■ EXERCISE PROMPT: Your task is to reproduce exactly the lines that run from the beginning of the data through the line where "Gwurld4026 (79, 982)" appears.

■ Stored entries:
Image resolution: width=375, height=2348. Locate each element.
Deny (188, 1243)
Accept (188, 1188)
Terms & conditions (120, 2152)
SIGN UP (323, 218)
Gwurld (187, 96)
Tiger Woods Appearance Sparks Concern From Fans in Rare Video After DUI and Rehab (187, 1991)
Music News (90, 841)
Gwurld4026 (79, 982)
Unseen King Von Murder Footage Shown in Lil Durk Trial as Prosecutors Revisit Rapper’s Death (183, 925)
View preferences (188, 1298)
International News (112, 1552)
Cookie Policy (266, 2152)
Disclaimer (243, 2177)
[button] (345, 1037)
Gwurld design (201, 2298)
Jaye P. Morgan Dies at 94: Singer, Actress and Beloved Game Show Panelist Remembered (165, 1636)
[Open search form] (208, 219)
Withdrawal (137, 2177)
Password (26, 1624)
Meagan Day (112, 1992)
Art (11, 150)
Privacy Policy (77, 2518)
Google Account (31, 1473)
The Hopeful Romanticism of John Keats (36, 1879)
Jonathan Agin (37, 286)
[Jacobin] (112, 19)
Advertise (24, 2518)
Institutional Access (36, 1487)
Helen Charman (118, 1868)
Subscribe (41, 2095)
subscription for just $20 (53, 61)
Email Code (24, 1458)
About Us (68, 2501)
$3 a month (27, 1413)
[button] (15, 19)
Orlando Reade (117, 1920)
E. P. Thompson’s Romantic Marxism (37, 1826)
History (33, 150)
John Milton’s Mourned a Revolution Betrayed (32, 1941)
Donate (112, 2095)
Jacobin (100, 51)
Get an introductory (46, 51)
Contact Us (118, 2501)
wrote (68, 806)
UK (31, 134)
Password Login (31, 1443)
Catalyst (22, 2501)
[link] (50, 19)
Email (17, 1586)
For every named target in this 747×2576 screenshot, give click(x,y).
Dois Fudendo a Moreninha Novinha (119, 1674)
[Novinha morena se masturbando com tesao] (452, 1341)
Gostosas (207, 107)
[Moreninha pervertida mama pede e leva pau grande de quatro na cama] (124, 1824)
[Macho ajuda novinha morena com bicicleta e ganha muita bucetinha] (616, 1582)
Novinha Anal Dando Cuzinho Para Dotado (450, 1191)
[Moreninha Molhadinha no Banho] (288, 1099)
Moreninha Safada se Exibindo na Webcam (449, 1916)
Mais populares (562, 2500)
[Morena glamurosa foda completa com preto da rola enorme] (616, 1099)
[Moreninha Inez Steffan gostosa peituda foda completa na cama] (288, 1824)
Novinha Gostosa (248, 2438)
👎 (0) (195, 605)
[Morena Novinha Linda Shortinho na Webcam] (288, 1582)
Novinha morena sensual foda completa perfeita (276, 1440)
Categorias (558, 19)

■ ANSWER FOR THE TASK:
Image resolution: width=375, height=2348. Locate each element.
Deny (188, 1243)
Accept (188, 1188)
Terms & conditions (120, 2152)
SIGN UP (323, 218)
Gwurld (187, 96)
Tiger Woods Appearance Sparks Concern From Fans in Rare Video After DUI and Rehab (187, 1991)
Music News (90, 841)
Gwurld4026 (79, 982)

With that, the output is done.